### Document section
+++++

Of course, I support Wheaton's right to terminate the man if his employment contract required him to be a professing Protestant. That's not the question, IMO.
The question is, was it a good idea. Why is a Catholic the wrong person to teach Thomistic philosophy? It's not like he's teaching "Reformation Distinctives 103".
OTOH, most Catholic colleges have Protestant faculty and staff, but I tend to doubt that the serious, orthodox ones would approve of a Protestant in the philosophy department.
(The non-serious, heterodox ones probably wouldn't care for a serious evangelical, either. A Vicki Gene Robinson kind of apostate "Protestant" would be okay. They have every other kind of fruit on the tree already.)
A Protestant in the theology department (as permanent faculty) would be an impossibility at, e.g., Steubenville, because theology professors there have to sign a profession of faith.

+++++

### Data shown
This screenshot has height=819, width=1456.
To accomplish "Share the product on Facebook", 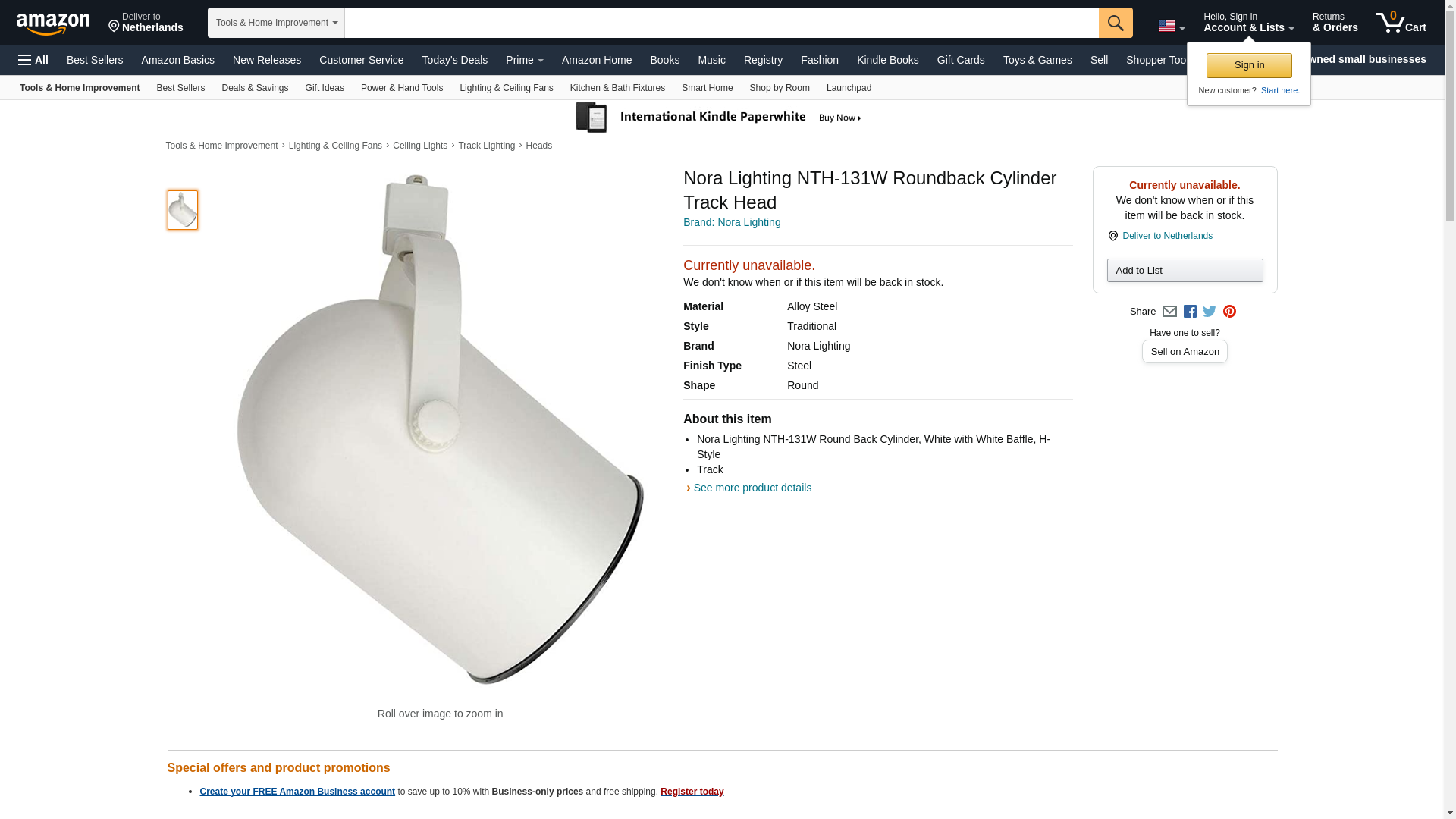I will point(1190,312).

+++++

### What is required
From the comment on Wheaton terminating a Catholic philosophy teacher, copy out the passage that begins with the words containing "A Protestant in the theology" and ends with "profession of faith.".

### Response
A Protestant in the theology department (as permanent faculty) would be an impossibility at, e.g., Steubenville, because theology professors there have to sign a profession of faith.